Figure 4Explant cells generated from PDX models for rapid testing of targeted therapeutics are sensitive to CDK9 inhibitors
A-B. PCR primers specific to human CHEK1 and mouse Chek1 were used to identify mouse and human content in PDX explant cells, using U87-MG cells as a human positive control and mouse genomic DNA as a mouse positive control. (A) Cells from a liver metastasis explant (M2) had human CHEK1 DNA but did not have mouse Chek1 DNA. (B) To validate this, α-Human HLA class 1 A, B, and C expression (a marker of cells of human and not mouse origin) were examined by immunofluorescence. All M2 explant cells evaluated were found to be α-Human HLA A, B and/or C positive. Human (H522) and mouse (ED1L) cell lines were used as controls. Scale bar: 20 μm. C. A KRAS mutant PDX explant treated for 24 h with the CDK9 inhibitors dinaciclib (10 nM and 200 nM) and SNS-032 (50 nM and 200 nM) has reduced Ser2/5 phosphorylation of the CTD of the large subunit of RNAPII. Scale bar: 20 μm.
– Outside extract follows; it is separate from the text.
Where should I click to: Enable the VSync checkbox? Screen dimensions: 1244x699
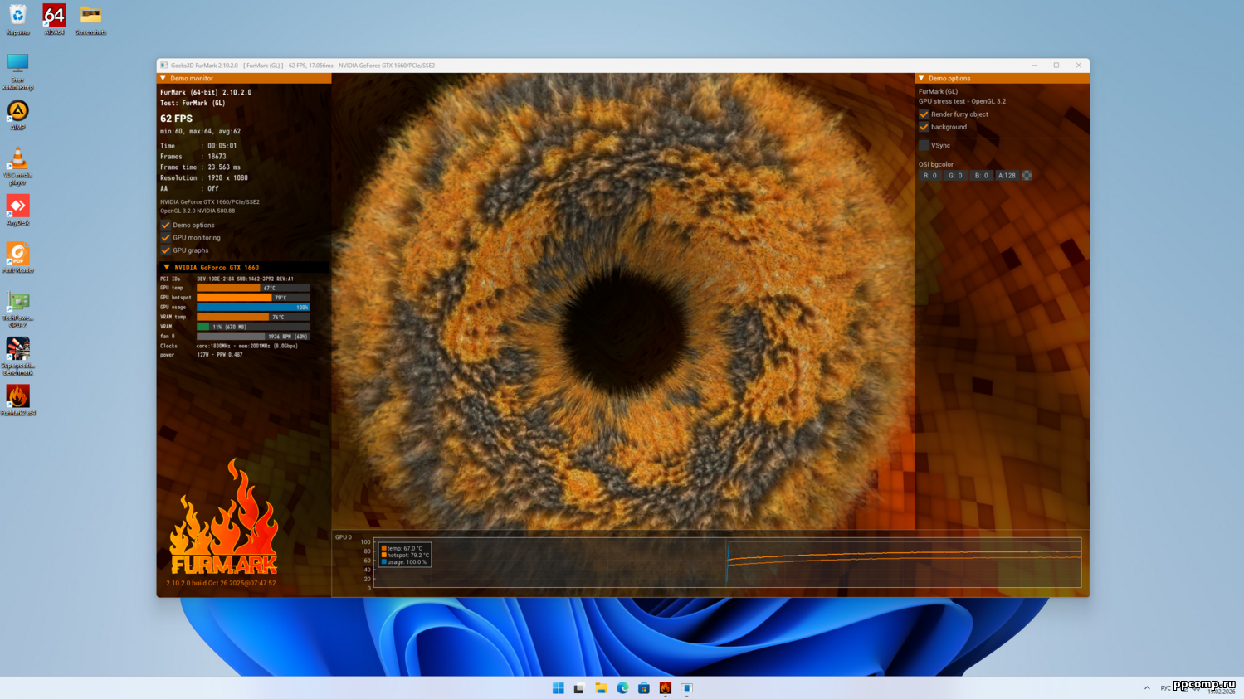[x=924, y=145]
D. Box plots of the quantification of total fluorescent intensity per unit area of cells treated with dinaciclib and SNS-032 and stained for p-Ser2/5 RNAPII CTD. Data presented was collected in three independent experiments. E. Dinaciclib (IC50: 13 nM) and SNS-032 (IC50: 165 nM) inhibit the growth of explant cells during a 3 day treatment. Data presented is the average fluorescence and corresponding standard error of the mean for three independent experiments.
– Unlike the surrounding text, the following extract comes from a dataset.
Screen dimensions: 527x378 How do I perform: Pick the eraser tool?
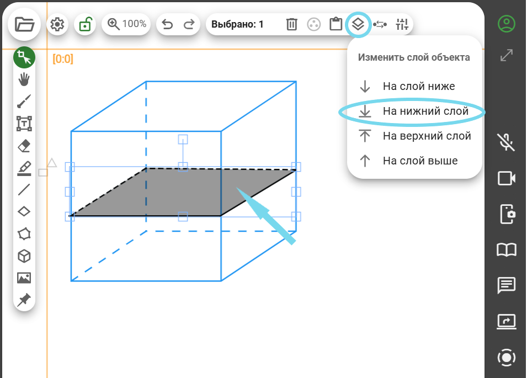point(24,146)
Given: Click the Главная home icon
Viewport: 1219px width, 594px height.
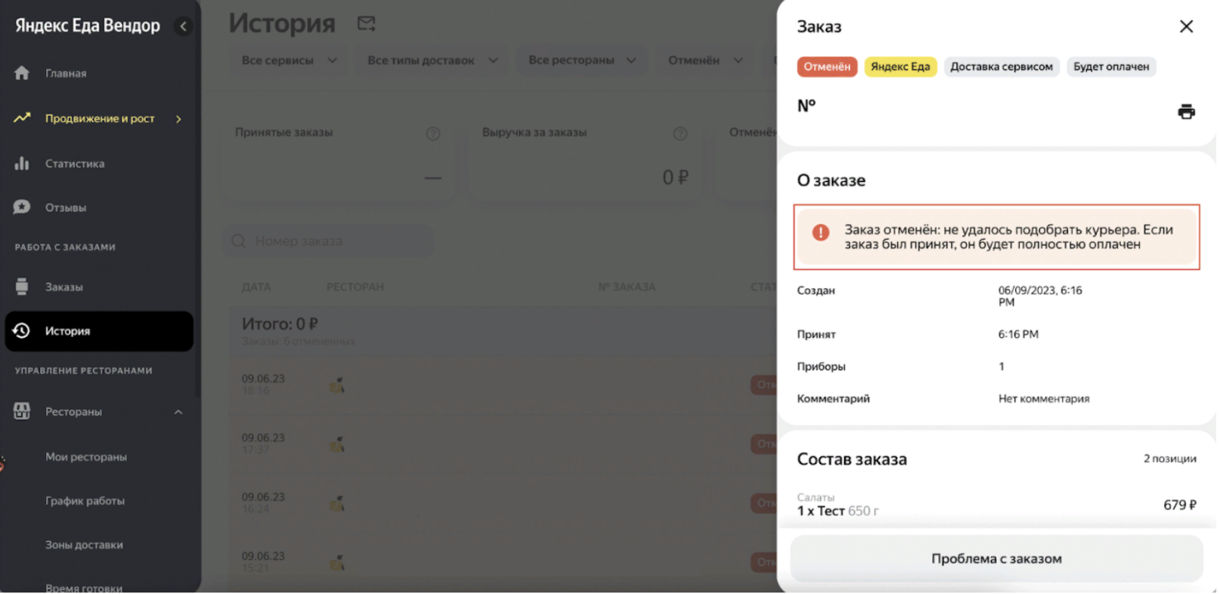Looking at the screenshot, I should [22, 73].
Figure 5Dinaciclib inhibits tumor growth in KRAS mutant FNA-PDX and metastatic-PDX models
A-D. Dinaciclib inhibits the growth of FNA-primary and patient-matched metastatic-PDX tumors in vivo. (A) FNA-PDX models established from the patient's primary tumor were treated with 40 mg/kg dinaciclib (top) or vehicle (bottom) 3 times per week for 4 weeks when the tumor reached 62.5 mm3. Tumors were excised. (B) Loess regression curve of the tumor growth of FNA-PDX models from (A) during treatment with vehicle (red) or dinaciclib (blue). 95% confidence intervals are indicated by the grey region. (C) PDX models established from a peritoneal metastasis (M1 from Figure 3) were treated with 40 mg/kg dinaciclib (top) or vehicle (bottom) and tumors excised after 4 weeks of treatment. (D) Loess regression curve from (C) during treatment with vehicle (circles) or dinaciclib (squares). 95% confidence intervals are indicated by the grey region. E-F. Representative H&E and p-RNAPII CTD Ser2/5 immunohistochemical staining of FNA-PDX tumor sections from vehicle treated mice. Tumors treated with dinaciclib exhibit reduced p-RNAPII CTD Ser2/5 as compared to the vehicle control. (G-H) Representative H&E and p-Ser2/5 RNAPII CTD immunohistochemical staining of metastatic-PDX tumor sections from dinaciclib treated mice. I-J. Representative cleaved caspase-3 immunohistochemical staining in FNA-PDX tumors from vehicle (I) and dinaciclib treated mice (J).